**Task material:**
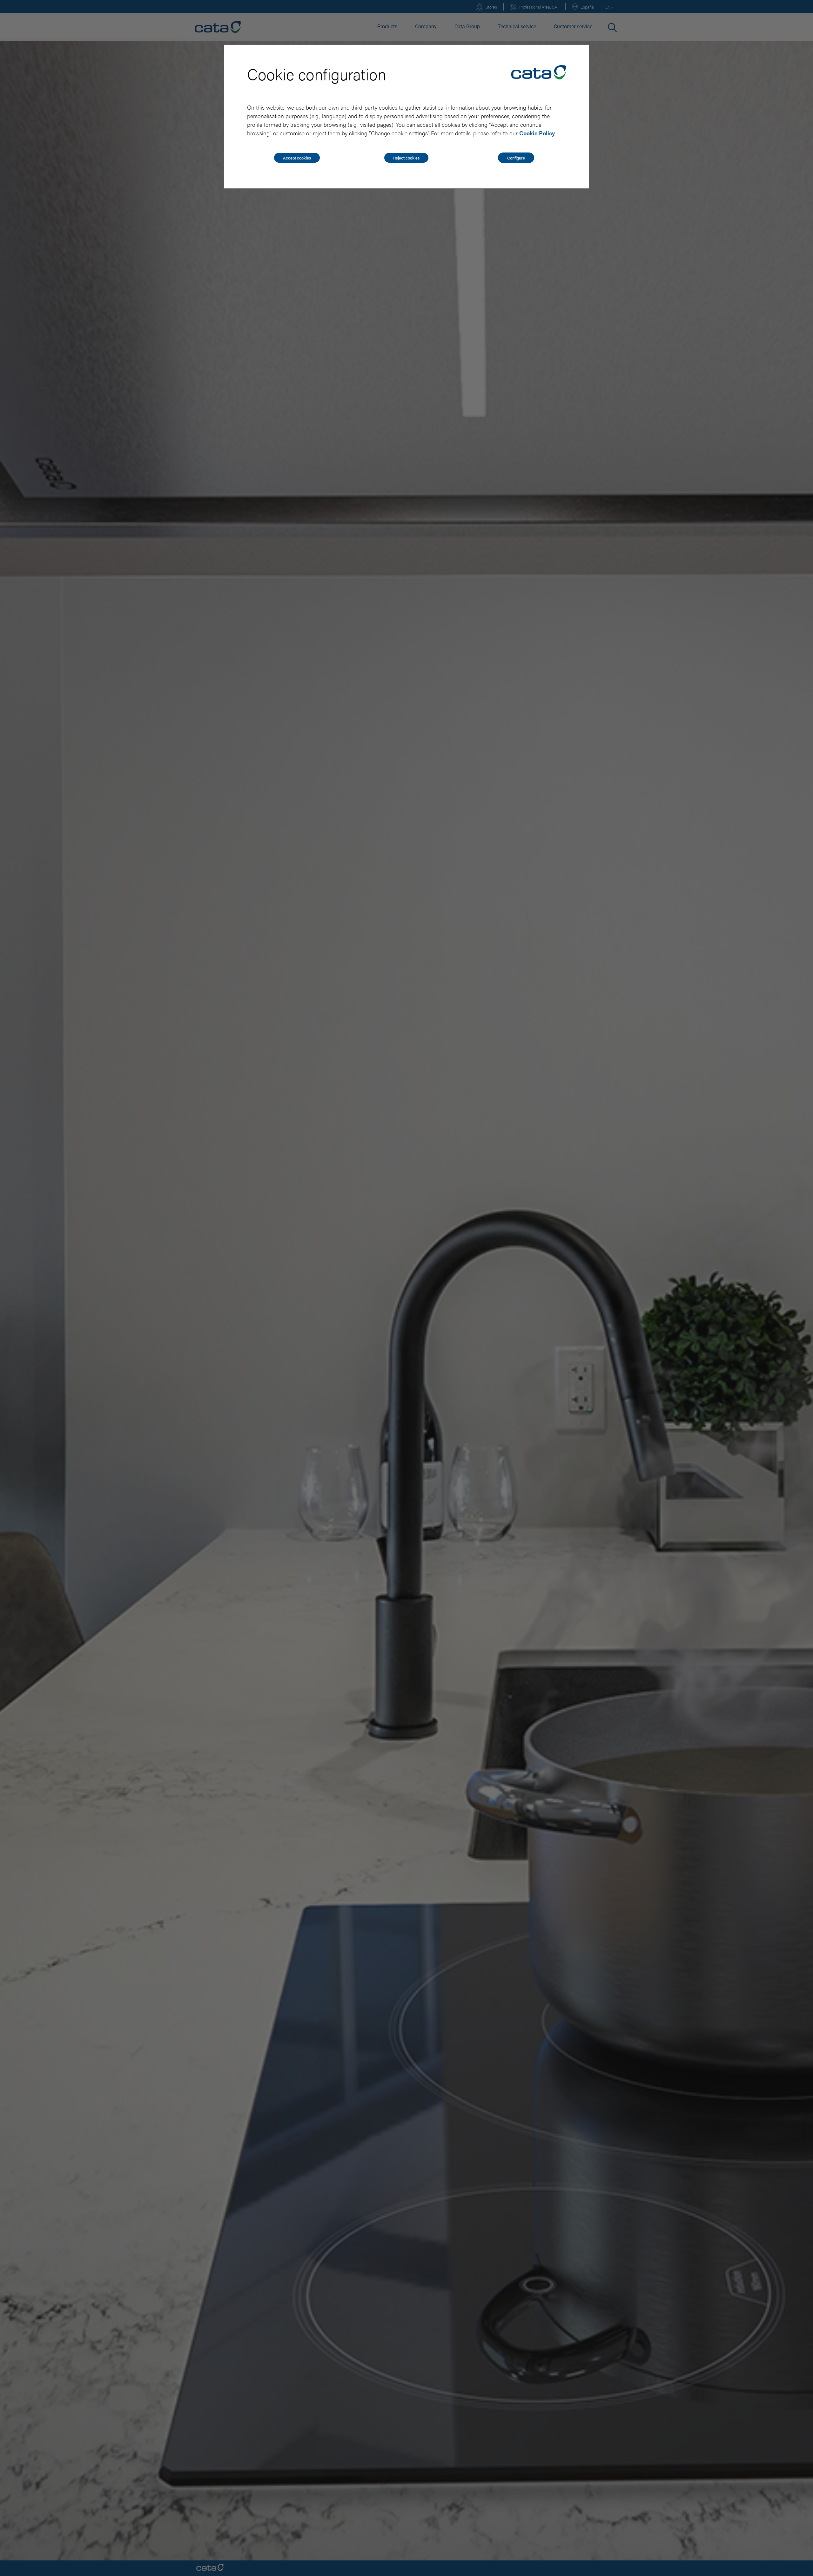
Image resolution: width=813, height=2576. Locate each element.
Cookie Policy (537, 133)
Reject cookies (406, 158)
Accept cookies (297, 158)
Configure (516, 158)
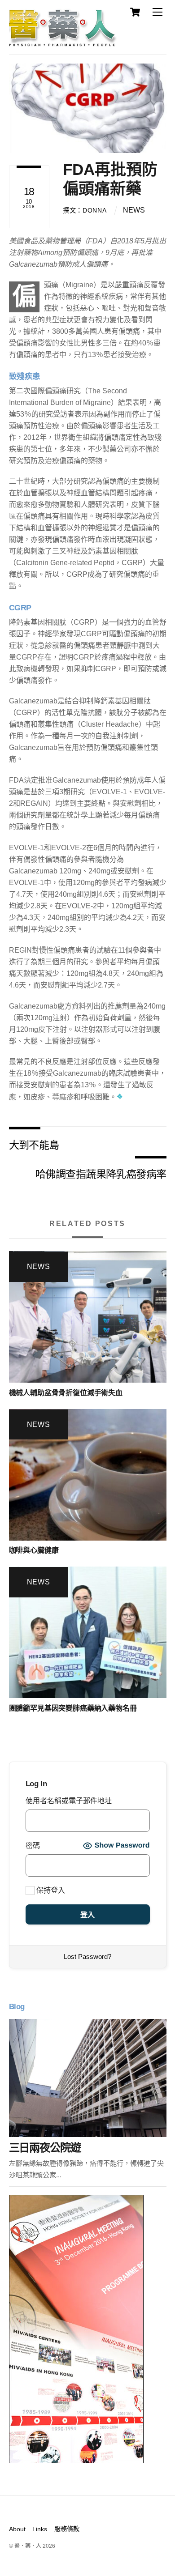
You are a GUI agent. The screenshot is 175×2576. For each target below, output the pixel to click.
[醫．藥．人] (63, 42)
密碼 (33, 1845)
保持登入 (50, 1890)
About (17, 2529)
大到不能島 (34, 1144)
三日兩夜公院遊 (45, 2148)
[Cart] (135, 12)
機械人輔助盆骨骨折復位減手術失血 (65, 1393)
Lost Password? (87, 1956)
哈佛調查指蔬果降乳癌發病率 (100, 1173)
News (134, 210)
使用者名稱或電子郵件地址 (69, 1801)
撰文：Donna (85, 210)
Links (39, 2529)
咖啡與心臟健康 (34, 1550)
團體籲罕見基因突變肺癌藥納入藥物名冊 (73, 1708)
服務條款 (66, 2529)
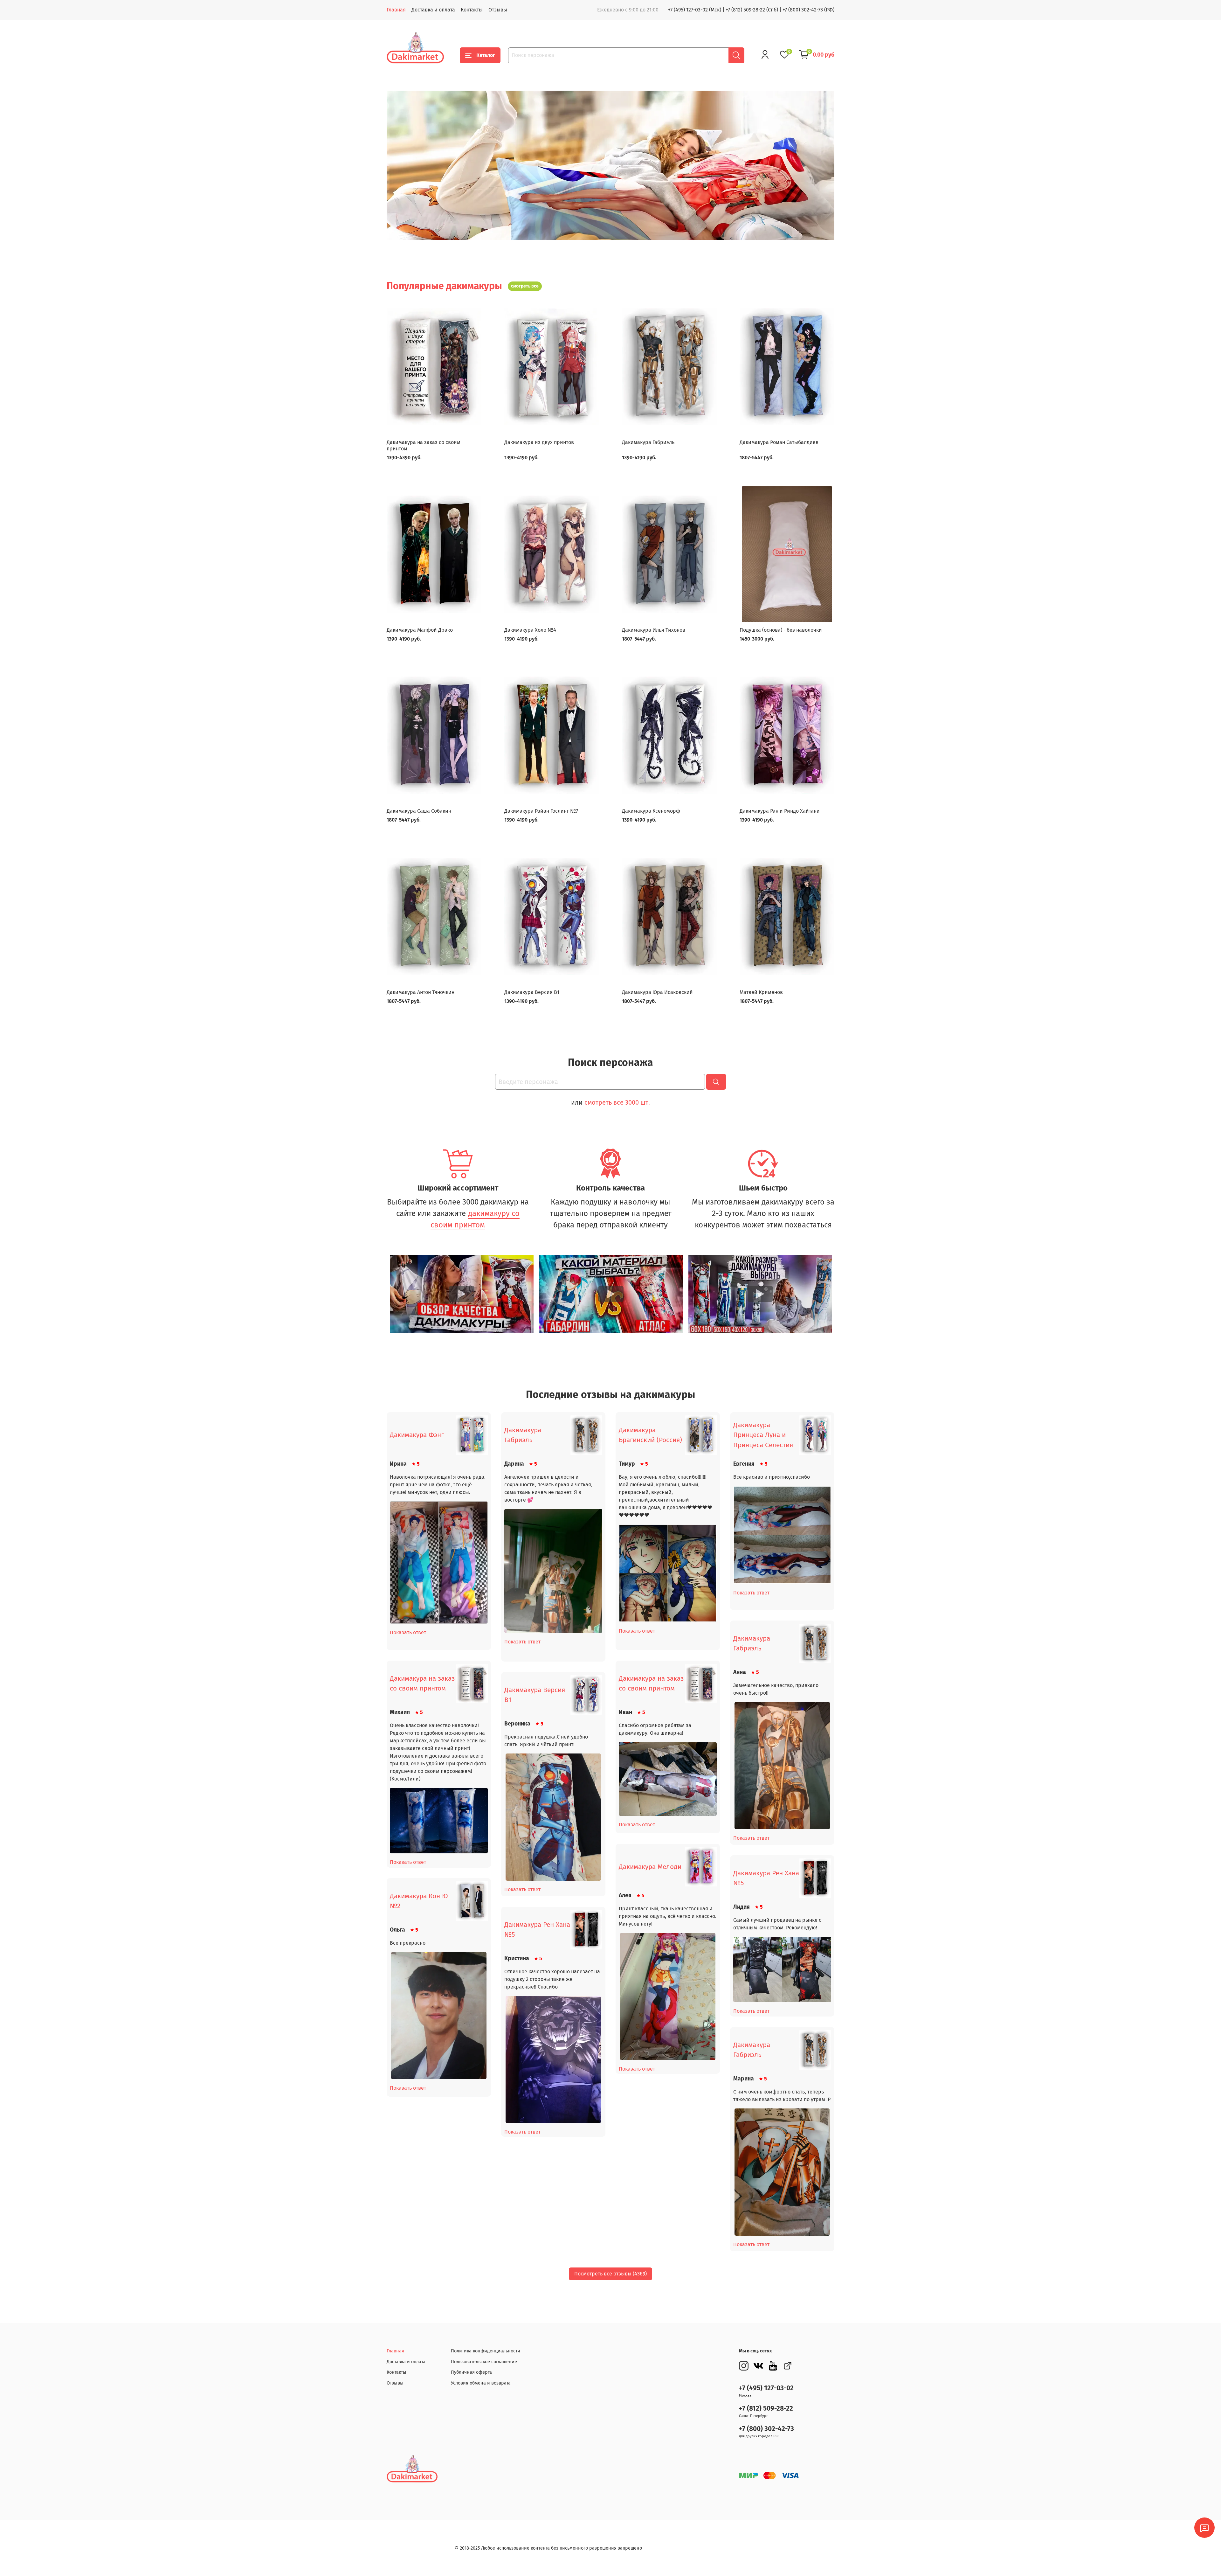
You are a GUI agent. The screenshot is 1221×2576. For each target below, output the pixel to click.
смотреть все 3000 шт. (617, 1102)
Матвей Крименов (761, 992)
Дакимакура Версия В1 (531, 992)
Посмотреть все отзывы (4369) (610, 2274)
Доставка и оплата (433, 10)
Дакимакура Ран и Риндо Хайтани (780, 811)
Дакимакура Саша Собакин (419, 811)
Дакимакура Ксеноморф (651, 811)
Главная (396, 10)
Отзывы (497, 10)
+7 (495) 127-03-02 (766, 2388)
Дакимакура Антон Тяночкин (420, 992)
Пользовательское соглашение (484, 2361)
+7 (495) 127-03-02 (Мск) (694, 10)
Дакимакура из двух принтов (539, 442)
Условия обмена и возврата (481, 2383)
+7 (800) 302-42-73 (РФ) (808, 10)
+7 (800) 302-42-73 (766, 2429)
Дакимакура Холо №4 (530, 630)
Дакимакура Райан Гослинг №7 (541, 811)
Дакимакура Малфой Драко (420, 630)
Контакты (472, 10)
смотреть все (525, 286)
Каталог (485, 55)
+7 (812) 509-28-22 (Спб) (752, 10)
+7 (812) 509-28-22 (766, 2409)
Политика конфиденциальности (485, 2351)
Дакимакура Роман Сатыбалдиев (779, 442)
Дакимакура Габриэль (648, 442)
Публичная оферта (471, 2372)
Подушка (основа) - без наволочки (781, 630)
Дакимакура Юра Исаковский (657, 992)
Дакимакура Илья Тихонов (653, 630)
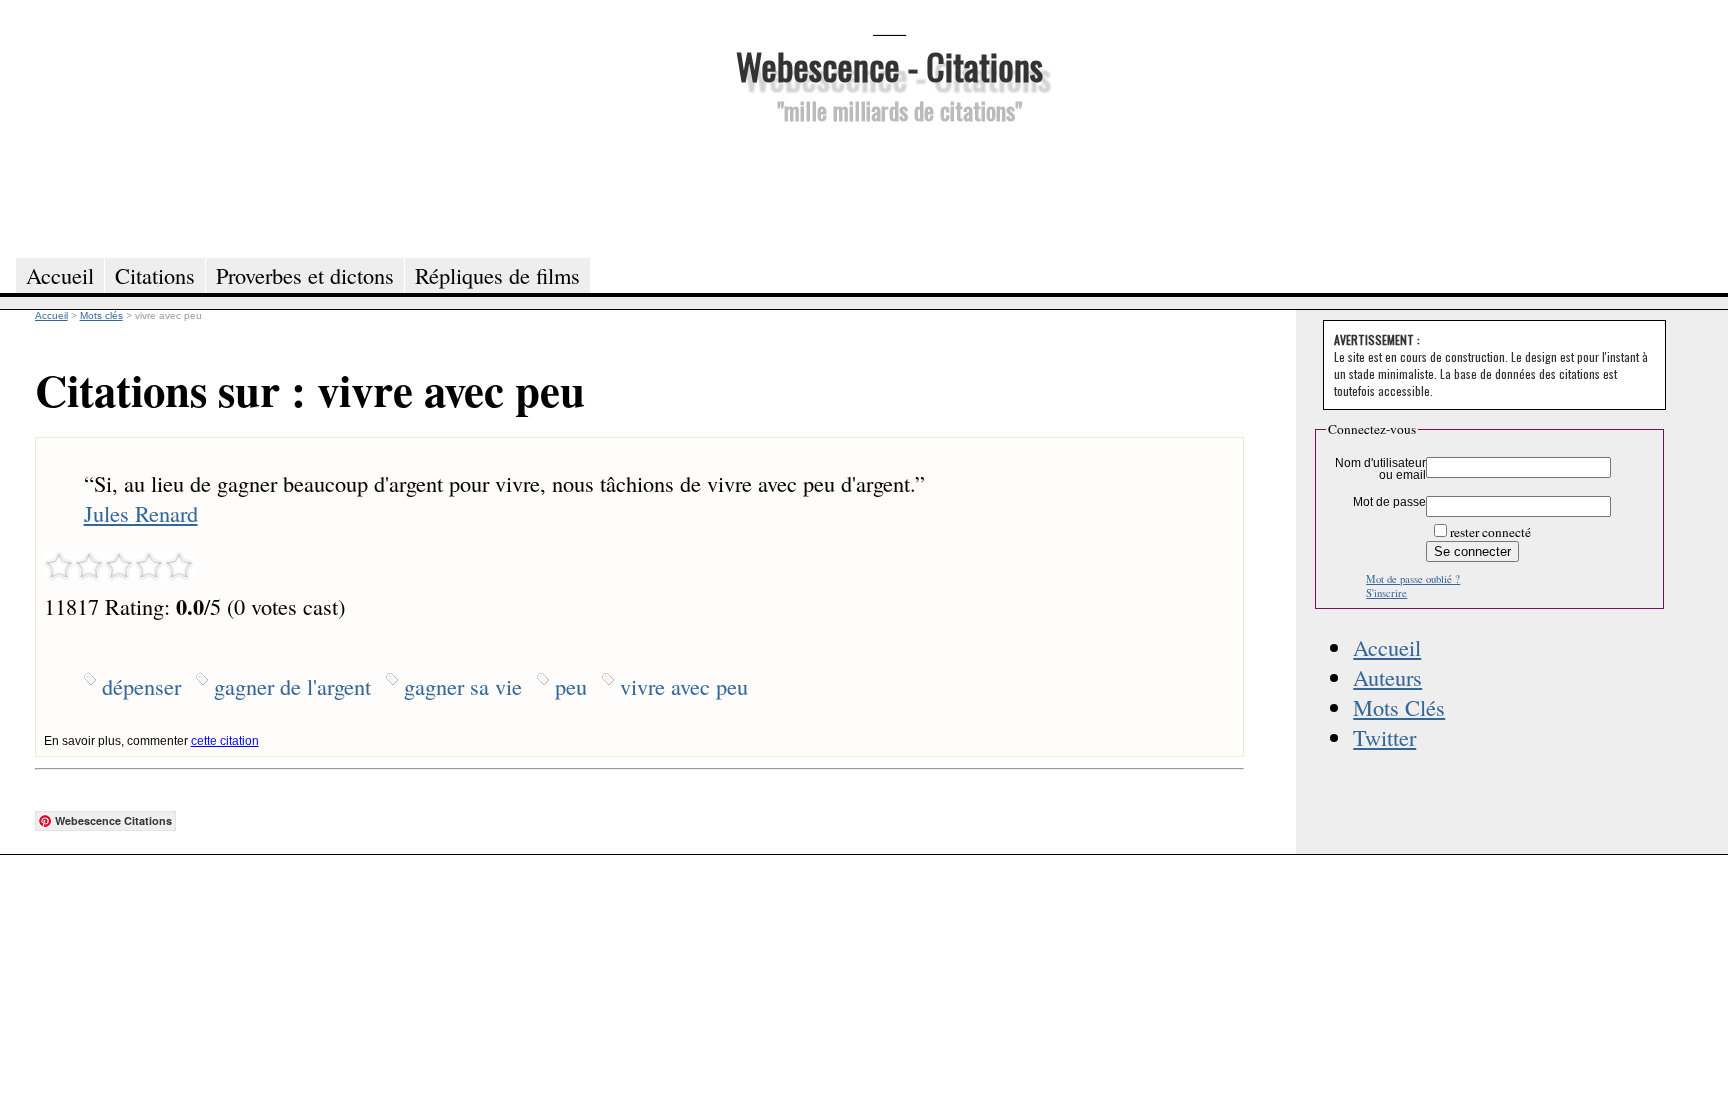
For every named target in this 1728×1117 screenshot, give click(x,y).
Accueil (1387, 647)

**Problem details:** Return exactly, and only, the lines above starting at the line that contains "Дакимакура Версия В1 (531, 992)" and ending at the line that contains "(Спб) (752, 10)".

**Response area:**
Дакимакура Версия В1 (531, 992)
Посмотреть все отзывы (4369) (610, 2274)
Доставка и оплата (433, 10)
Дакимакура Ран и Риндо Хайтани (780, 811)
Дакимакура Саша Собакин (419, 811)
Дакимакура Ксеноморф (651, 811)
Главная (396, 10)
Отзывы (497, 10)
+7 (495) 127-03-02 (766, 2388)
Дакимакура Антон Тяночкин (420, 992)
Пользовательское соглашение (484, 2361)
+7 (495) 127-03-02 (Мск) (694, 10)
Дакимакура из двух принтов (539, 442)
Условия обмена и возврата (481, 2383)
+7 (800) 302-42-73 (РФ) (808, 10)
+7 (800) 302-42-73 (766, 2429)
Дакимакура Холо №4 (530, 630)
Дакимакура Райан Гослинг №7 (541, 811)
Дакимакура Малфой Драко (420, 630)
Контакты (472, 10)
смотреть все (525, 286)
Каталог (485, 55)
+7 (812) 509-28-22 (Спб) (752, 10)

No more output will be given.